◆ **Your instructions**:
Report back every line of the entries that contains "agent", exactly as written.

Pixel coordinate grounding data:
>>
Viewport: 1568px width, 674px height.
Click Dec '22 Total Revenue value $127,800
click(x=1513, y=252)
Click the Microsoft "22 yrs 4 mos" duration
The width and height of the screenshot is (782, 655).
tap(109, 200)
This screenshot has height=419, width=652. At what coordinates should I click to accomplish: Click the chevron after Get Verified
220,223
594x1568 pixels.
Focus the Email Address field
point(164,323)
<<
>>
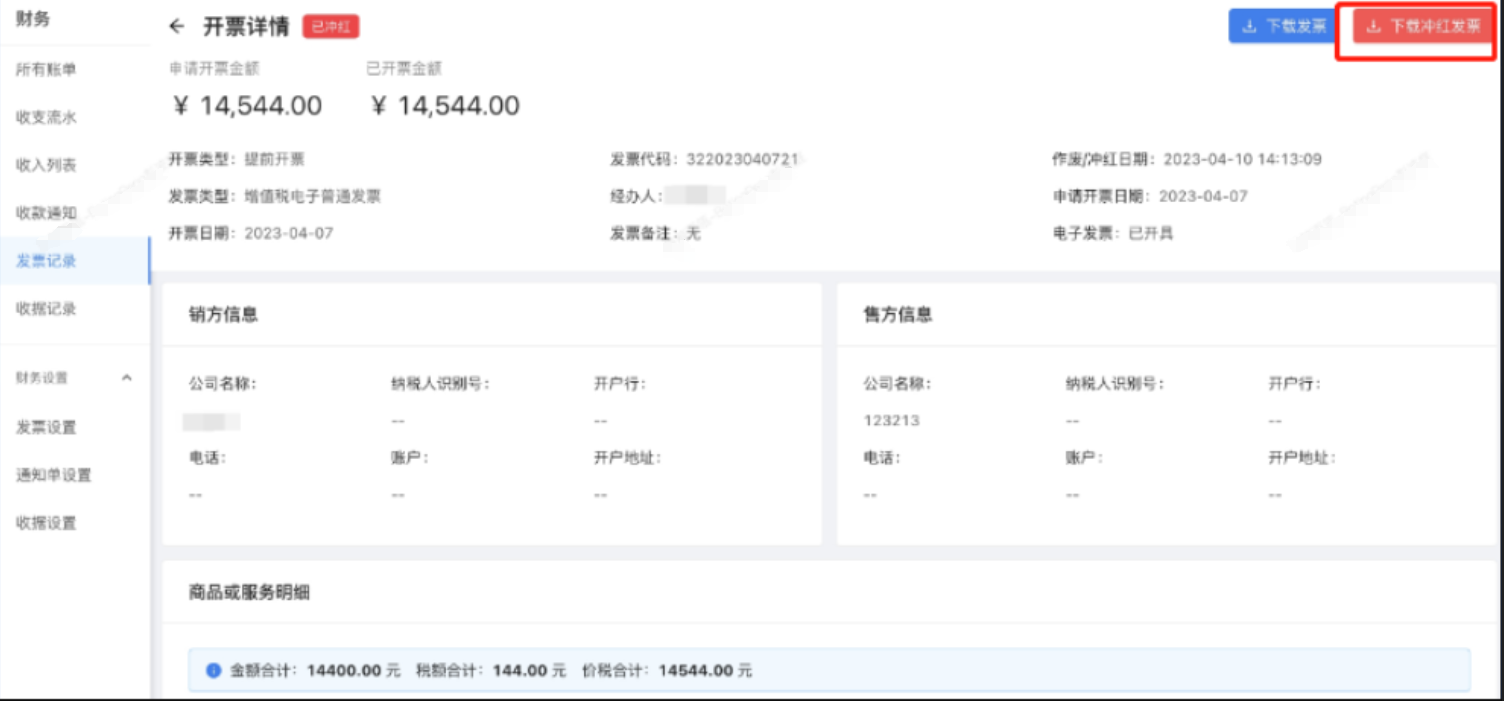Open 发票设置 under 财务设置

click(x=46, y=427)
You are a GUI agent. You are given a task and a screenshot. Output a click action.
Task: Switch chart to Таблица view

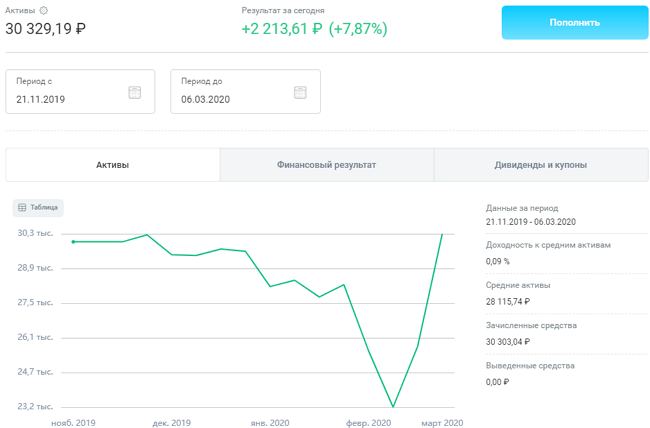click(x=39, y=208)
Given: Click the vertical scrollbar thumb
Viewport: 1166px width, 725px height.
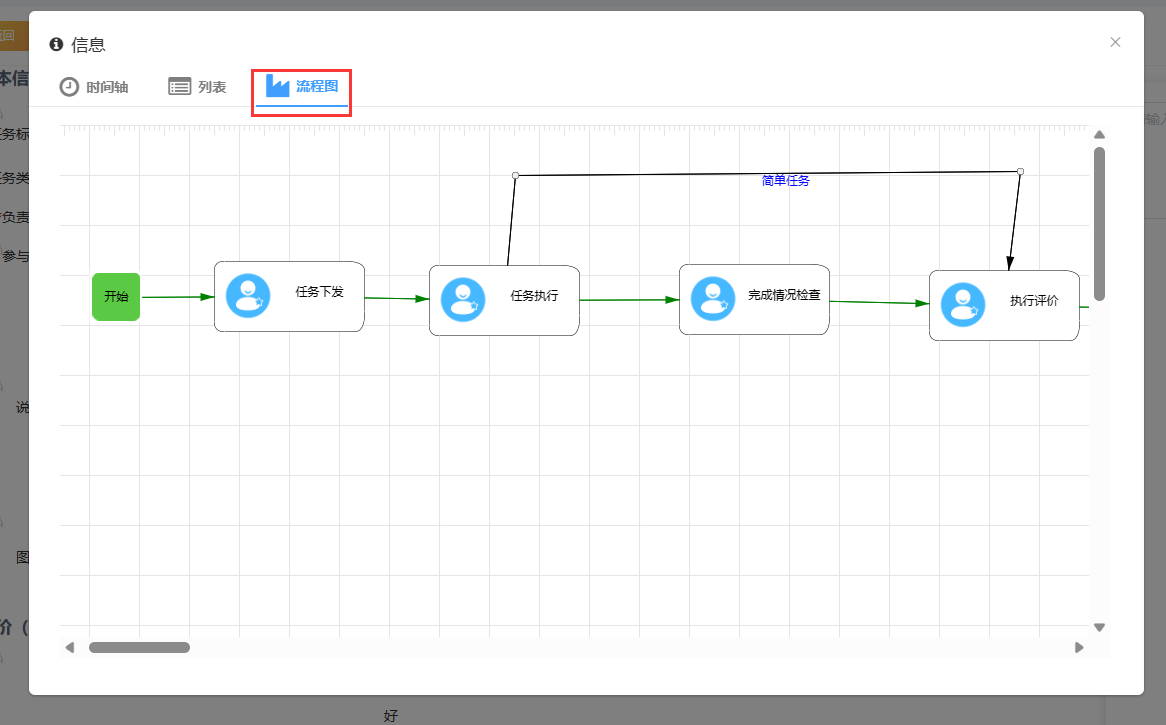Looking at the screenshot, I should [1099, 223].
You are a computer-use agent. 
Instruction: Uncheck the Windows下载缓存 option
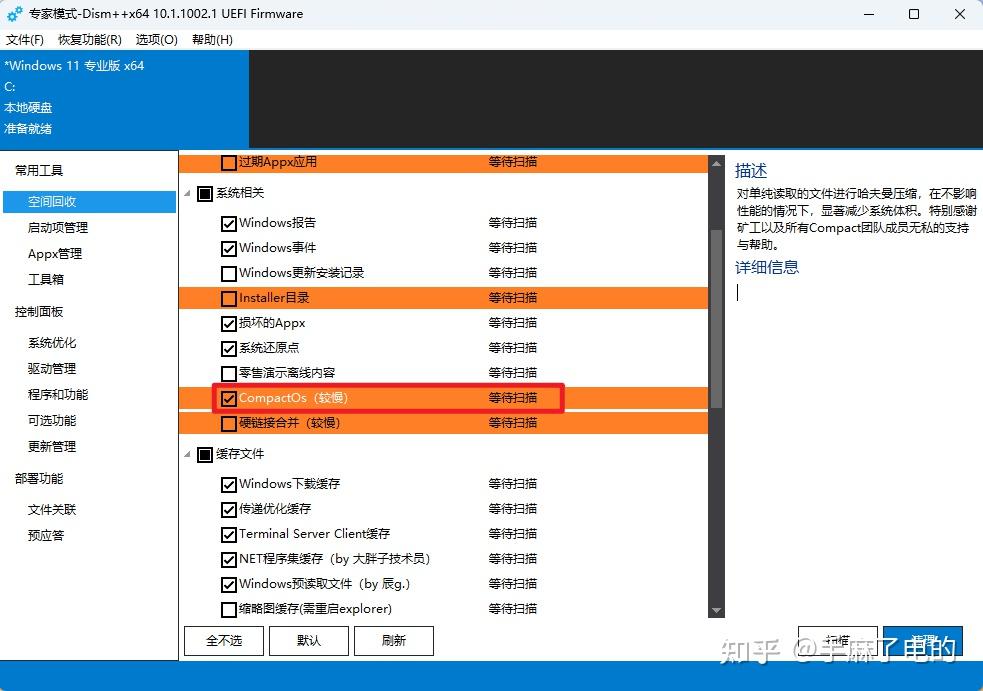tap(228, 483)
<<
◆ **Output for this exercise**:
You are a GUI agent. You are given a task and a screenshot. Output a click action.
You are a computer-use agent. 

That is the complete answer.